Goal Alignment in LLM-Based User Simulators for Conversational AI
This addresses a critical gap in conversational AI by enhancing the reliability of user simulators for scalable agent development and evaluation, though it is incremental as it builds on existing LLM capabilities.
The paper tackles the problem of LLM-based user simulators failing to maintain goal-oriented behavior in multi-turn conversations, introducing the User Goal State Tracking (UGST) framework to improve goal alignment, resulting in substantial improvements on benchmarks like MultiWOZ 2.4 and τ-Bench.

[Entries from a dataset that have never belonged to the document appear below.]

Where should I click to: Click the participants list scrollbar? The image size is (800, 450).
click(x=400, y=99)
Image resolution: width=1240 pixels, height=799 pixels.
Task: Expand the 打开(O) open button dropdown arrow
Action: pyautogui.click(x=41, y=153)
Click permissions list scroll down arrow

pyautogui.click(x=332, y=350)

User simulators are essential to conversational AI, enabling scalable agent development and evaluation through simulated interactions. While current Large Language Models (LLMs) have advanced user simulation capabilities, we reveal that they struggle to consistently demonstrate goal-oriented behavior across multi-turn conversations--a critical limitation that compromises their reliability in downstream applications. We introduce User Goal State Tracking (UGST), a novel framework that tracks user goal progression throughout conversations. Leveraging UGST, we present a three-stage methodology for developing user simulators that can autonomously track goal progression and reason to generate goal-aligned responses. Moreover, we establish comprehensive evaluation metrics for measuring goal alignment in user simulators, and demonstrate that our approach yields substantial improvements across two benchmarks (MultiWOZ 2.4 and τ-Bench). Our contributions address a critical gap in conversational AI and establish UGST as an essential framework for developing goal-aligned user simulators.